Context intelligence for your data and AI agents at scale
TL;DR
AWS used its New York Summit to announce a context push for AI agents: AWS Context is meant to map existing enterprise data into a knowledge graph and give agents governed data relationships, business rules, and domain knowledge at runtime. The AWS Context service is still coming soon. Data stewards are supposed to review inferred relationships, promote them to production, and enrich them with definitions or usage rules. Glue Data Catalog, SageMaker Unified Studio, and Lake Formation are part of the integration.
Nauti's Take
This is clearly AWS PR, but the underlying problem is real. Many agents fail because the model is not given clean meaning: which table means what, which join is valid, which rule applies to the answer.

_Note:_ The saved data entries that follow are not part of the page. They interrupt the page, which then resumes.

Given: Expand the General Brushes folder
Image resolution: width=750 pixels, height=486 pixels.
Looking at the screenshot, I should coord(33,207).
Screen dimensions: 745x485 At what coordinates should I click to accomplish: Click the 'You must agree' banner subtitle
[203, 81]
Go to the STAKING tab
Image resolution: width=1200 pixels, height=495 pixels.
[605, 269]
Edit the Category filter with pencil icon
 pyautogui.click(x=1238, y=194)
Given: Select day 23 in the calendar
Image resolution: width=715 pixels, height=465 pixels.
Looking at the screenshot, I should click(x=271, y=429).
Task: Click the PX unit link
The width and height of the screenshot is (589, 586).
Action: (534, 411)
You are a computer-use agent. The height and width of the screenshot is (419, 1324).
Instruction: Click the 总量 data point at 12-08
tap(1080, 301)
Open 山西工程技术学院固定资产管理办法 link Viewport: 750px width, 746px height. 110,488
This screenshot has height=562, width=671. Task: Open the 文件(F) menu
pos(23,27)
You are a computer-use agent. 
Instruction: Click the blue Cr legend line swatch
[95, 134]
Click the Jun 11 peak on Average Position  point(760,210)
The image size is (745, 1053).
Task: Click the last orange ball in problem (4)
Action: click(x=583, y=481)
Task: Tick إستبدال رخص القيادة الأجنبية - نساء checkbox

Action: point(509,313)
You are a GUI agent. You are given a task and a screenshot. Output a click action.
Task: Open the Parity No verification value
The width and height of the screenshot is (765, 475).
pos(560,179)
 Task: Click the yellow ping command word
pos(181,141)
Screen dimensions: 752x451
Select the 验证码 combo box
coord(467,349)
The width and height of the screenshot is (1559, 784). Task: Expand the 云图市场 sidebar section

AWS is packaging that missing layer as managed context. It becomes useful only if teams actually maintain data definitions, permissions, and runbooks instead of treating the knowledge graph as a magic cleanup machine.
Briefingshow
AWS is targeting a real agent problem: in companies, data, rules, and meaning often live in separate systems, which makes reliable AI workflows fragile. The approach shifts attention from more prompting to a managed context layer with permissions, metadata, and audit trails. The catch is that the central service is not live yet, and the announcement still reads like a platform strategy with an open Iceberg coating.